Millennia ago when it rained it wasn't the reaction of two pressure systems colliding. No, for nature-worshipping pagans, such a proposition would be blasphemous. The wind gusting across a mountain-face was a divine beauty to ponder. Seeing the ocean was a mentally challenging feat; how did one greet the end of the world? People knelt down in prayer before the first and last rays of the sun on its inevitable, endless circuit. They weren't as crazy or foolish as some say.
Once I was younger, and much more capable of unquestioning appreciation. I climbed Mt. Adams as part of a camp trip. We slept in a hut at the summit on the Presidential Trail, and when we awoke we were in a different place entirely. None could describe it better than Rick Bass: "So high up in the mountains, and in such heavy woods is like a step up to heaven, the last place you go before the real thing" (Winter,61). We, at the peak, were transported onto an island above a white, milky ocean. Looking out across the cloud layer, we could have been the only people on the planet. For all we knew, there was nothing else out there. For all I know now, there isn't.
Recently I went out winter camping. Standing, toes going numb, fingers numb days ago, a spatula in my hand, cooking breakfast for the group. Blizzards had raged through our humble quinzhee camp for six days straight, and I was reaching my limit. As I pressed the SPAM down, trying to determine the precise pressure to make it squeal most loudly (a pig's disenfranchised call from beyond the grave), I came out of my semi-despondent trance long enough to be startled by the fact that I was squinting. I looked up and out, over the wind-wall, to the view behind. It was the first time we could see it, the beautiful Mosquito range with Lake County sprawling underneath. It was more than a group of rocks ultimately derived from the Big Bang and millions of years. In actuality, it was nothing like that. The beauty I beheld held my gaze. I could see for miles and miles, and saw not one thing not worth studying for hours. It was a postcard. I was so entangled in enormity's embrace, able to leave only when I smelled the acrid smoke of burning pork.
Logic:
and of a different sort. An analytic mind is both a blessing and a curse. You see the world in a different light, but at times this light is so bright you can't see what matters beneath it. Sometimes you just need to accept things at face value. In nature, there isn't much else you can do.

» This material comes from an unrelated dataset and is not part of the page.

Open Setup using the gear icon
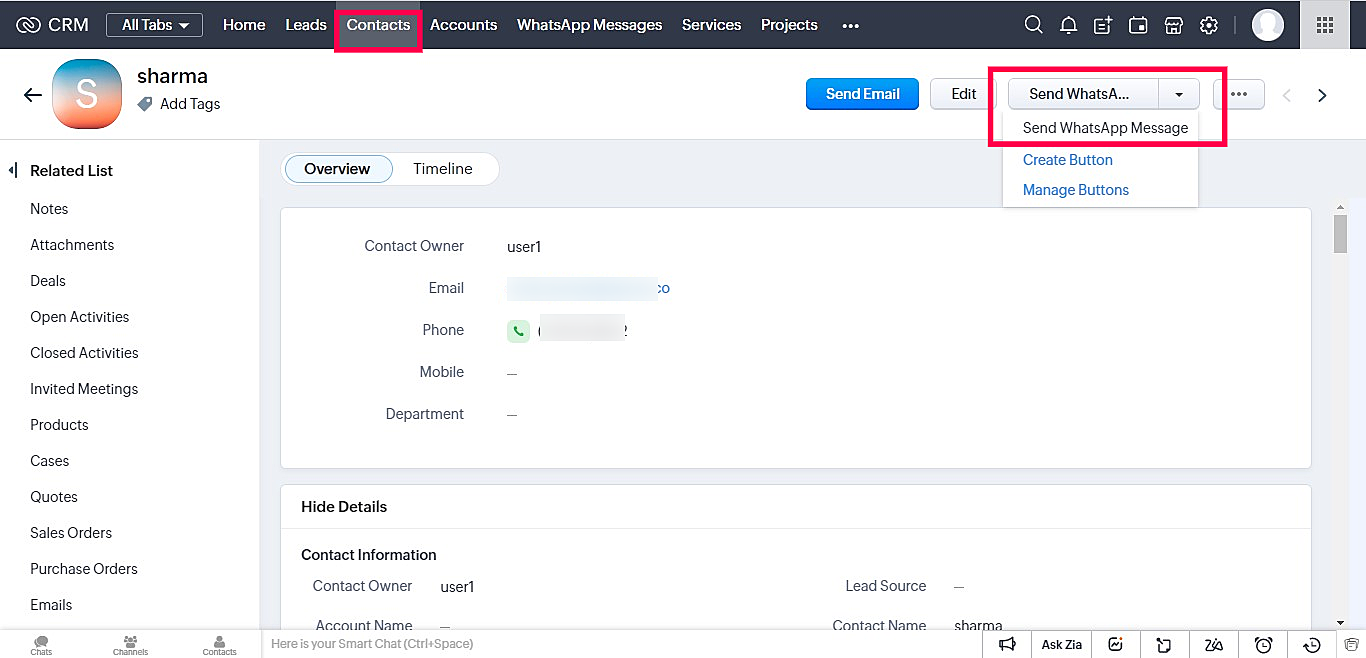Image resolution: width=1366 pixels, height=658 pixels. [1208, 25]
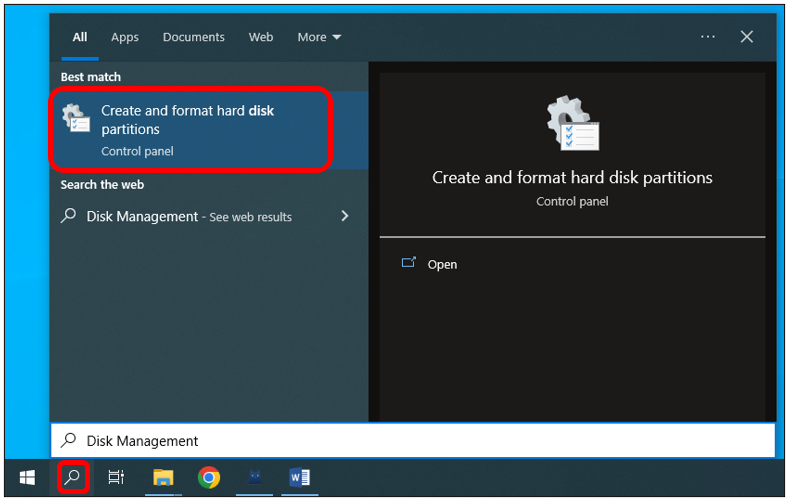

A tree, when considered in depth, really isn't so compelling. A snow flake's thermal index is, in fact, quite dull. Seeing the monotonously beautiful harmony between nothing but lodge-pole pines and a white blanket of new snow, though, is something else entirely. If one turns to science, when it comes down to it we are all just protons, neutrons, and electrons. Depressing or what. I am more than atoms, but I can't prove that with a textbook. There is a fascination with mountains and nature that I can't define by finding facts and trends in an encyclopedia. Inexplicable beauty is in new life, despite the scientific discoveries and definitions attempting to rob it of such. Once again, Bass describes my situation perfectly: "It can be so wonderful, finding out you were wrong, that you are ignorant, that you know nothing, not squat. You get to start over" (Winter,20). It's not that I know nothing, just that what I know isn't squat. Knowing implies ownership, and you can't own what's worthwhile. You can't own your world, your life.